Collected data entries
Start of Block

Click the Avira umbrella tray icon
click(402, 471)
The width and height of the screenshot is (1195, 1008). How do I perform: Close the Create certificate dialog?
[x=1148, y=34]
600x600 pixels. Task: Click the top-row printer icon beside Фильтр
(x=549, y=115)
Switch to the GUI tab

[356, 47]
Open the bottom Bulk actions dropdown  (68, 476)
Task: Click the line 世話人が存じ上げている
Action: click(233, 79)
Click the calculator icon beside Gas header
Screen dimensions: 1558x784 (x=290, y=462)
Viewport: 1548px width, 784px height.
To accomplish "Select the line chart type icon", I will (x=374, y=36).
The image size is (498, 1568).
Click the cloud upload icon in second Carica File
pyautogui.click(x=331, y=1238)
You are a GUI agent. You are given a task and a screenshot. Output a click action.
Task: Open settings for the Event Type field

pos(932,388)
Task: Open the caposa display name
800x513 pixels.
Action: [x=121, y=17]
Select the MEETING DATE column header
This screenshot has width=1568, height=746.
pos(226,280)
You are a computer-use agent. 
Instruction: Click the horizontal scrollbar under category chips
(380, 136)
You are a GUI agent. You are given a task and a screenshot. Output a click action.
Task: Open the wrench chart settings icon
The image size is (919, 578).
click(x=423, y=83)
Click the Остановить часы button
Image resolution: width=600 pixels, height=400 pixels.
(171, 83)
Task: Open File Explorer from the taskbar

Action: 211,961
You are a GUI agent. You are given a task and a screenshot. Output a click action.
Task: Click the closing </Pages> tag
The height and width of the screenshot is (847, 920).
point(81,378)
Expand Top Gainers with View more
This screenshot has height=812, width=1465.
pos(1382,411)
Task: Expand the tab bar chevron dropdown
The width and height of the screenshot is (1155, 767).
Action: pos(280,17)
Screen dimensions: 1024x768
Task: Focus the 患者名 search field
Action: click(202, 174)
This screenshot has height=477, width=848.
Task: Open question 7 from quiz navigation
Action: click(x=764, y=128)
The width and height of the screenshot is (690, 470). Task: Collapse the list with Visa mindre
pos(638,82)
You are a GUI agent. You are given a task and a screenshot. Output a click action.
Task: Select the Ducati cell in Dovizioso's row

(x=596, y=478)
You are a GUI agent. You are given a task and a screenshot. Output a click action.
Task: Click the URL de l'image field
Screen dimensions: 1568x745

End of Block

# Task details
Only the lines from the first line of the records through the line with "Viewport: 1548px width, 784px height." should be reproduced, exactly and with nothing added.

# Worked solution
Click the Avira umbrella tray icon
click(402, 471)
The width and height of the screenshot is (1195, 1008). How do I perform: Close the Create certificate dialog?
[x=1148, y=34]
600x600 pixels. Task: Click the top-row printer icon beside Фильтр
(x=549, y=115)
Switch to the GUI tab

[356, 47]
Open the bottom Bulk actions dropdown  (68, 476)
Task: Click the line 世話人が存じ上げている
Action: click(233, 79)
Click the calculator icon beside Gas header
Screen dimensions: 1558x784 (x=290, y=462)
Viewport: 1548px width, 784px height.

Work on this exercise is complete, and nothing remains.